## PROMPT
From the entries below, pull out each line where "menu" appears.

## DATA RECORDS
_ _ _ _ _ _ _
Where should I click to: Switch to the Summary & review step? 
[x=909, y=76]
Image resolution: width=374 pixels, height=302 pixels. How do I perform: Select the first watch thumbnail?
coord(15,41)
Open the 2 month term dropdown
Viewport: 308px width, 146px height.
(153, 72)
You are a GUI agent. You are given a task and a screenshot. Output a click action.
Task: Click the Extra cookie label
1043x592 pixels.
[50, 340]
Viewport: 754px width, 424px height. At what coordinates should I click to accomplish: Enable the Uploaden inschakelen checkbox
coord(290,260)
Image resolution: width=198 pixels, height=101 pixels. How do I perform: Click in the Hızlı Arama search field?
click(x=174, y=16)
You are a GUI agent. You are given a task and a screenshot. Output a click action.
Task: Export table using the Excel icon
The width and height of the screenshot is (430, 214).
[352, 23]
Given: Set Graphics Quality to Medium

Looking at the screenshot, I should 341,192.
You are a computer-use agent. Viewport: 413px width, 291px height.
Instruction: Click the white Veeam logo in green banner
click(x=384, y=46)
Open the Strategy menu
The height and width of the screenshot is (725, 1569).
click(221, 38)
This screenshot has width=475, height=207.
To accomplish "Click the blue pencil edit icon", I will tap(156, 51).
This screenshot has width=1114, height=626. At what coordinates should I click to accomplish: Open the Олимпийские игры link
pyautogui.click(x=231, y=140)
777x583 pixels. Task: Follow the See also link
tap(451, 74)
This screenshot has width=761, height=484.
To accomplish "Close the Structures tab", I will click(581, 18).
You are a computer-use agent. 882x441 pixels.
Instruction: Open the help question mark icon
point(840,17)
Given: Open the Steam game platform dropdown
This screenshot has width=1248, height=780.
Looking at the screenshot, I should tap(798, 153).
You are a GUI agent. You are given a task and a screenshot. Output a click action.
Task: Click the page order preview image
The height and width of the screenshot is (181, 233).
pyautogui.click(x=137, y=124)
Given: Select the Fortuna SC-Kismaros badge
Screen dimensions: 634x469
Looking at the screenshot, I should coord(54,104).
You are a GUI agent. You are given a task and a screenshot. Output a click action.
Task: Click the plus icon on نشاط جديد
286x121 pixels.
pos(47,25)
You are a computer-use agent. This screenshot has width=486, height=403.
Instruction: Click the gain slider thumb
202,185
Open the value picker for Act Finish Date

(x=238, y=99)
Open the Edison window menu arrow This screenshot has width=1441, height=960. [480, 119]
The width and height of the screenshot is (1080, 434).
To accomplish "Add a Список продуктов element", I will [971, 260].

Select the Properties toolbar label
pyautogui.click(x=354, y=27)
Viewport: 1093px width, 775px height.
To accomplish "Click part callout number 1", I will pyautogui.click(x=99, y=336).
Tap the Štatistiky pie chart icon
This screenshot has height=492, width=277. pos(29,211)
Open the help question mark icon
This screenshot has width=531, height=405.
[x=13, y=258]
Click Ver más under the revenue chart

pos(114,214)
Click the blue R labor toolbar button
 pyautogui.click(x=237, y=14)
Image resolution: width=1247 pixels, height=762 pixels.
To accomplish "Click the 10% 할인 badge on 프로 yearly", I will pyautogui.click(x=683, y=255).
_ _ _ _ _ _ _
## SOLUTION BELOW
Open the Strategy menu
Open the Edison window menu arrow This screenshot has width=1441, height=960. [480, 119]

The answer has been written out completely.